• _Aim of the exercise_
Print the lines from the one containing "The height and width of the screenshot is (550, 1080)." up to and including the one containing "pos(344,672)", reproducing them verbatim.

[Extracted records]
-------
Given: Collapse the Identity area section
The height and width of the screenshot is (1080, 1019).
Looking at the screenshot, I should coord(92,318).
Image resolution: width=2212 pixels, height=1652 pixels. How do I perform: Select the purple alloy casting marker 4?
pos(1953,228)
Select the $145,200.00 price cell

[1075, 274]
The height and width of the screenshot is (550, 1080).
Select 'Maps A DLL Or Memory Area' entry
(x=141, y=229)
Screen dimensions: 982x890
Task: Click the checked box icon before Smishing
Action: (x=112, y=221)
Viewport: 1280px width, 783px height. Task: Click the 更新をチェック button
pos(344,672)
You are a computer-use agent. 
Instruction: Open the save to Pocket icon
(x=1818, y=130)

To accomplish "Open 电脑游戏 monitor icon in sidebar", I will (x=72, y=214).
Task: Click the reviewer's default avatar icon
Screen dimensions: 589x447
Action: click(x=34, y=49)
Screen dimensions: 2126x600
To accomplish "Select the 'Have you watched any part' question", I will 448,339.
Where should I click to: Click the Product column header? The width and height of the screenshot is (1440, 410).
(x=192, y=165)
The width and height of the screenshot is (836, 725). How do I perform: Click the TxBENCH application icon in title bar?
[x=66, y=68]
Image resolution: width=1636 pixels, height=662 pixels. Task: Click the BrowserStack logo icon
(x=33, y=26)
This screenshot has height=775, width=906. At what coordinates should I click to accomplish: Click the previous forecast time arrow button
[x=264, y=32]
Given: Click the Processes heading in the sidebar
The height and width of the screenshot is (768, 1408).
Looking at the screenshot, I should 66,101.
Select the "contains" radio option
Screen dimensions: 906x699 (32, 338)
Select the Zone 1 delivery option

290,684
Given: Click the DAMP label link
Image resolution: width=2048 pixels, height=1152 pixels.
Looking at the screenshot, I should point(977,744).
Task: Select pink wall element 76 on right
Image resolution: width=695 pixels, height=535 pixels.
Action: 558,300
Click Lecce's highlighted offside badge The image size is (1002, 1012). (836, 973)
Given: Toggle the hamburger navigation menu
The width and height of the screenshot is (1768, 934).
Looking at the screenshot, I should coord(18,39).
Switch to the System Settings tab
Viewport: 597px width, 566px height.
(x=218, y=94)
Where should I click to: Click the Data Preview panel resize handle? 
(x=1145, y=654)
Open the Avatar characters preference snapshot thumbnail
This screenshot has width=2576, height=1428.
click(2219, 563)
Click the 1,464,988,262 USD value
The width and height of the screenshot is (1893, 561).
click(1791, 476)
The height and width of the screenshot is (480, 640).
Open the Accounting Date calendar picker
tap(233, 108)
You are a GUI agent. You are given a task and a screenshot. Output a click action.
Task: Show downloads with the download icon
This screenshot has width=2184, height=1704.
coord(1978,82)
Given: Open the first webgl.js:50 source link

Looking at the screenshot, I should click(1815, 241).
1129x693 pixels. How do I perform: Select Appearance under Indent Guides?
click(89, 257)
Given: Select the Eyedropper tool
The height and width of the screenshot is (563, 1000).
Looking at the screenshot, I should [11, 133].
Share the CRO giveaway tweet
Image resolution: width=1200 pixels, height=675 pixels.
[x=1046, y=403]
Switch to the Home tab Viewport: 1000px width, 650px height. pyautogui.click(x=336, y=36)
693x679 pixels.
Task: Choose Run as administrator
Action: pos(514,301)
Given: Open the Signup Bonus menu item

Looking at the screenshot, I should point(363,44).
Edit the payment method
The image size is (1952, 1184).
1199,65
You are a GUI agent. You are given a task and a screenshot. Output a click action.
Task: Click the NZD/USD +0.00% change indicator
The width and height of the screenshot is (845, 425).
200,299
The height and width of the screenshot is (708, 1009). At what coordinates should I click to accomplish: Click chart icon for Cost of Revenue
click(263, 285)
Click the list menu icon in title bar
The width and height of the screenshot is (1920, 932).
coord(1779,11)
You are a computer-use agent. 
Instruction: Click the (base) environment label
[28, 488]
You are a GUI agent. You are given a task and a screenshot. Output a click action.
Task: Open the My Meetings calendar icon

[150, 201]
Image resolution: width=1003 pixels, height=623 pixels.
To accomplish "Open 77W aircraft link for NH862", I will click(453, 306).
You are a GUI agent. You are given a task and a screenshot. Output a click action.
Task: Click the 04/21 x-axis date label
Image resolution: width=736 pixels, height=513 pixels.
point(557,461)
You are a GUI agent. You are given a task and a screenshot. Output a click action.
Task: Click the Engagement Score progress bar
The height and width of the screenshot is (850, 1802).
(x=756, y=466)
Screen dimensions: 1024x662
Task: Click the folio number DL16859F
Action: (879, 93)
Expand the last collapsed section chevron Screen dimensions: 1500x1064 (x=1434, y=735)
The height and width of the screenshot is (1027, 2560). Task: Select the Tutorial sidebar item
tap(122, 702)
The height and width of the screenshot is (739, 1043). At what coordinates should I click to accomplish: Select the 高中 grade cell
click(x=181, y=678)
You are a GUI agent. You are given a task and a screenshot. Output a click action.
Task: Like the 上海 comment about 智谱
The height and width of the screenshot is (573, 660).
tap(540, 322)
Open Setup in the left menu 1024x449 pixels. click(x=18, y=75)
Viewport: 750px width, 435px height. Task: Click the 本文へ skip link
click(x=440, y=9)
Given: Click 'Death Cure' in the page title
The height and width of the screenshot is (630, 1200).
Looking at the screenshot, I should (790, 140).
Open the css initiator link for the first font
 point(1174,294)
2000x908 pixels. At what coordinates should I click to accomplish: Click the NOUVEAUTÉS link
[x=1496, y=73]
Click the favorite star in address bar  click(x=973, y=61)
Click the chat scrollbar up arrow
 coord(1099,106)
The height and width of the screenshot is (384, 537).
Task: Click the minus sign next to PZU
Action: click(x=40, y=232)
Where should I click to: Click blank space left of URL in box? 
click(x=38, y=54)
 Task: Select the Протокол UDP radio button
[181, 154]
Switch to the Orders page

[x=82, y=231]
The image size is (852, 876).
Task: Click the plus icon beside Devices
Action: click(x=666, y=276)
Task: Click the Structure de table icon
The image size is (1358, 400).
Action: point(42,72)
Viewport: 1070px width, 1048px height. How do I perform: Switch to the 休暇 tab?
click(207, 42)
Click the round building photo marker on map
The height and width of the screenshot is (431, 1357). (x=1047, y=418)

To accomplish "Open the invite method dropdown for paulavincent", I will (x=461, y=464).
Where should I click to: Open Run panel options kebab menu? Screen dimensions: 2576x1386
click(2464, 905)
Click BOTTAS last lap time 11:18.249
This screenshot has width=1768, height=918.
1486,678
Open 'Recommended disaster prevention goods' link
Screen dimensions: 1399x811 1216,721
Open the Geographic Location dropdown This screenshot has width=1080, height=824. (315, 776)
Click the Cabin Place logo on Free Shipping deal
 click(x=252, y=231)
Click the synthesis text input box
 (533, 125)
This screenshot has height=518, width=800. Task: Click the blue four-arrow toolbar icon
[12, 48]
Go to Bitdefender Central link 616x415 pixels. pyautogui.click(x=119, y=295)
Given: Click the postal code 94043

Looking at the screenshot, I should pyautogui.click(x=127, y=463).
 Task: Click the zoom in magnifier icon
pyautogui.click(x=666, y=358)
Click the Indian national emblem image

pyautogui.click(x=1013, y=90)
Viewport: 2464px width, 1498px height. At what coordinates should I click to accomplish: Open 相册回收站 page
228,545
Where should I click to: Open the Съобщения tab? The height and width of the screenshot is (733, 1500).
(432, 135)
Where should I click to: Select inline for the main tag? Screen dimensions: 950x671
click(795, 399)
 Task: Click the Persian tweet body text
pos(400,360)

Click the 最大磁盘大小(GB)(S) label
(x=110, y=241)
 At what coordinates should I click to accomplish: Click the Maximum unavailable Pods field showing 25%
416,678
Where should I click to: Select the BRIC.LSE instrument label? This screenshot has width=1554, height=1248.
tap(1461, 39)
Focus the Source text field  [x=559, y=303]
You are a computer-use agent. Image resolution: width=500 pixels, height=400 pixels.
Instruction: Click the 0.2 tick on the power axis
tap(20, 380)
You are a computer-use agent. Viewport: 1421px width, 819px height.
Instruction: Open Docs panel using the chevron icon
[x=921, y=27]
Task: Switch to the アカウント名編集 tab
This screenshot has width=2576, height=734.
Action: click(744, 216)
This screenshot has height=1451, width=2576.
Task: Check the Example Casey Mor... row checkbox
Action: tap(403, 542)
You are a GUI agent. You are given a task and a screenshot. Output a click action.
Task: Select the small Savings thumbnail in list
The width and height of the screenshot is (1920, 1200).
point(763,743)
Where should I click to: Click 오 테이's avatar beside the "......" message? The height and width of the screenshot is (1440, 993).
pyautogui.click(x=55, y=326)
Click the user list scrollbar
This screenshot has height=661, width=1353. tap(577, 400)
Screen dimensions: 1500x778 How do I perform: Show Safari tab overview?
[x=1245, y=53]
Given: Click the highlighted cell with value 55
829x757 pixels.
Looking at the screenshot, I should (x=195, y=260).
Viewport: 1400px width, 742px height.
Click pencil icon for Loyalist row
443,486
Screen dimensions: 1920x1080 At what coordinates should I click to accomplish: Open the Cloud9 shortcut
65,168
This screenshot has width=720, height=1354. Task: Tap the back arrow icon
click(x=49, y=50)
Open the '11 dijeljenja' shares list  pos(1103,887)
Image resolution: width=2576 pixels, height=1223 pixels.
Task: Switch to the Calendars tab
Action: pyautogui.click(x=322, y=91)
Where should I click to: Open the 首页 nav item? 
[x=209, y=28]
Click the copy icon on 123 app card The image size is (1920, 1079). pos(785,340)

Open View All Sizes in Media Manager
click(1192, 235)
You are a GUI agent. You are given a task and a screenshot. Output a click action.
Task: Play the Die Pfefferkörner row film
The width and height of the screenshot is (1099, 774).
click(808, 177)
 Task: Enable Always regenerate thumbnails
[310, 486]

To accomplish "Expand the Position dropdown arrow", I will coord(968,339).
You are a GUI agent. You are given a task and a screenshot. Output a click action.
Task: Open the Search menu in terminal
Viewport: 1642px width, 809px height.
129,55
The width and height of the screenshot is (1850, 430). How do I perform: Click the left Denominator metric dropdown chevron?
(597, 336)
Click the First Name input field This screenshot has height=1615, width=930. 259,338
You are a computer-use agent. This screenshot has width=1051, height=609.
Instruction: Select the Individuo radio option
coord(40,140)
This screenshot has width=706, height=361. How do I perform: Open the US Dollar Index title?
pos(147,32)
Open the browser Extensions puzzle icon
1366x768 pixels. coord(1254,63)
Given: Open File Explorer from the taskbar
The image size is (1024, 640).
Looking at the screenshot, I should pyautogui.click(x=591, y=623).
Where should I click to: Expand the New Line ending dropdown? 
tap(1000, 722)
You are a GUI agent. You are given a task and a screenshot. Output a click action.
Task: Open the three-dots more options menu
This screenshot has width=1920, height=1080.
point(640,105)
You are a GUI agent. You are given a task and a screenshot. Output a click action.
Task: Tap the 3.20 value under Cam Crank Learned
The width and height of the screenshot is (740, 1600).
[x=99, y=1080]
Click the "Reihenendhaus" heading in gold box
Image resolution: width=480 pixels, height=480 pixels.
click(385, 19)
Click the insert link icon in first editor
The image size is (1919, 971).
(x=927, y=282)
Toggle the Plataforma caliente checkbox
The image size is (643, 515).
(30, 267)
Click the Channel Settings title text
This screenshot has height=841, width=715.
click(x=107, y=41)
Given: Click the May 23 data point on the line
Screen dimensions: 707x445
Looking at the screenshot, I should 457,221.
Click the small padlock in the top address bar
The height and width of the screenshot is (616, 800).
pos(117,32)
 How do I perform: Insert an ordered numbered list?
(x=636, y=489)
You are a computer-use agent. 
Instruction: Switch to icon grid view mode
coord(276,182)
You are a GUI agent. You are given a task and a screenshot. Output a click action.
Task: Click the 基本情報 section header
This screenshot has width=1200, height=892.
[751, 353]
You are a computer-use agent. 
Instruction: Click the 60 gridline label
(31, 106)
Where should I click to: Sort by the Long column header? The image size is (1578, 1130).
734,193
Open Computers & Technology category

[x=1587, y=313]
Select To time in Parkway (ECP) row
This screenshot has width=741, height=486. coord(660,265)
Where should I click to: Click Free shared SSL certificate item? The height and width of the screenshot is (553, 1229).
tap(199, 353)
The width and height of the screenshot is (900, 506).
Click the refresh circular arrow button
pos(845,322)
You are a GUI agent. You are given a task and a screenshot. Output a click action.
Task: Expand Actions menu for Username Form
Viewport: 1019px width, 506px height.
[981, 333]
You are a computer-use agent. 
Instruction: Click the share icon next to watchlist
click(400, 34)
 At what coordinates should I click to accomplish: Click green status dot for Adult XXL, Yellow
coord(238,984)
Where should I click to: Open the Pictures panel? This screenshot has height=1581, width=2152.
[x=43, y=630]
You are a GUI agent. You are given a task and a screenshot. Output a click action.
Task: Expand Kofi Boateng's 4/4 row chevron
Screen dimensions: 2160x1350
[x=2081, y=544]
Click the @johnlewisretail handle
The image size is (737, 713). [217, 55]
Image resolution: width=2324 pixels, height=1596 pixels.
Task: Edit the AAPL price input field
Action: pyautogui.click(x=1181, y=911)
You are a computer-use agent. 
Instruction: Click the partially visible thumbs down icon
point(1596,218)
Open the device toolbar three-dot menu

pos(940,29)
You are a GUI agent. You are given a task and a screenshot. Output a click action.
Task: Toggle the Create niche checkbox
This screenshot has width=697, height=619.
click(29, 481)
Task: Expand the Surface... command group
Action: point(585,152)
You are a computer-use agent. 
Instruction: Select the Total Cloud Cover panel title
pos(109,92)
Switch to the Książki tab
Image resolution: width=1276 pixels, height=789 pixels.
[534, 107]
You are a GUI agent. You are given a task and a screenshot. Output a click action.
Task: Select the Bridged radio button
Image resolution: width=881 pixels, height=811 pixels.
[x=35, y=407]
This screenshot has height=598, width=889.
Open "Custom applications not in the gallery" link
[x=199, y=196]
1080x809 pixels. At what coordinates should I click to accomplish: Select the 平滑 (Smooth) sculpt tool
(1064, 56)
-------
• _Final result_
The height and width of the screenshot is (550, 1080).
Select 'Maps A DLL Or Memory Area' entry
(x=141, y=229)
Screen dimensions: 982x890
Task: Click the checked box icon before Smishing
Action: (x=112, y=221)
Viewport: 1280px width, 783px height. Task: Click the 更新をチェック button
pos(344,672)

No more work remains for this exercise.